Knielen in het zuur’ wordt een heuse politiek geladen verhandeling over de talige verscheurdheid en de daarachter schuilgaande machtsongelijkheid hier in die brede regio van mislukte emancipatie en hoge armoedepercentages. Ze thematiseert het multiculturele drama dat zich voortzet na de inval van de Hollander in, zeg maar, het latere ‘Hertogdom Limburg’ en alles wat daar aan machtspolitiek op volgde. Aan de oppervlakte best vaak vermakelijk maar in wezen onthutsend en dramatisch in zijn sociaal-economische gevolgen.
Ooit vroeg een Westfries opgevoede katholieke collega, hoezo Limburgers zo zeer vasthouden aan oude godsdienstige gewoonten. Wandelend door Maastricht had hij namelijk ergens een bordje gezien: ‘boeteverblief’. Dat was ‘hingerum’. Een lollige variant van wat culturele distantie doet met beeldvorming.
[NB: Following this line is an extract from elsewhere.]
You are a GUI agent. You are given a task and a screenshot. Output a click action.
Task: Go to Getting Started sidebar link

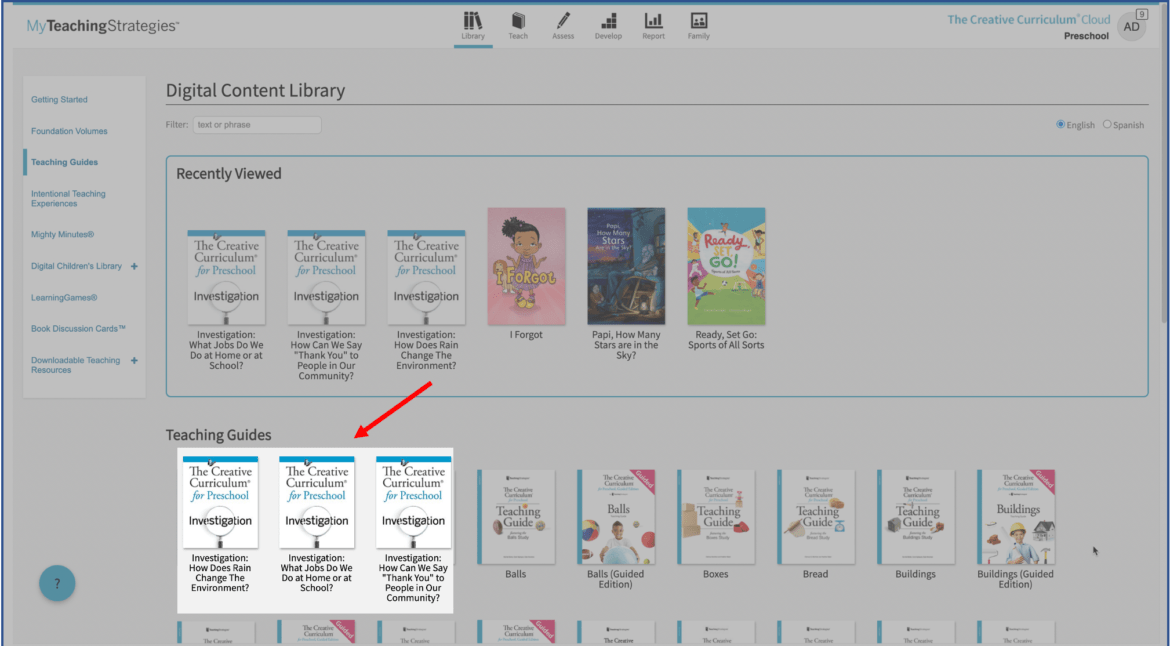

Vanuit de hoogte kan zoiets best fataal uitpakken: het ‘golem-effect‘ (zie de aankondiging op deze site ‘Wie de minachting treft’).
Wie over Vijlen, Mechelen en Epen doorsteekt naar Vlaanderen, kan zomaar in de Voerstreek belanden. Ouders verbeteren daar de kansen van hun dialectsprekende kinderen door ze aan te melden op Franstalige scholen. Hun naaste buren zoeken, surfend op een volgende moderniseringsgolf, juist Nederlandstalige stageplaatsen voor hun kinderen, die netzogoed als de verfranste buren, thuis hun ouders ‘plat’ horen koeterwalen. Kregen ooit beide vluchtelingenstromen-richting-andermans-taal het onderling aan de stok, iets wat in Voeren (oh nee: le Fouron) regelmatig voorkwam, goede kans dat ze elkaar bij het zoeken naar passende scheldwoorden vonden in hun aller moedertaal; hun Nederrijnse ‘dialect’.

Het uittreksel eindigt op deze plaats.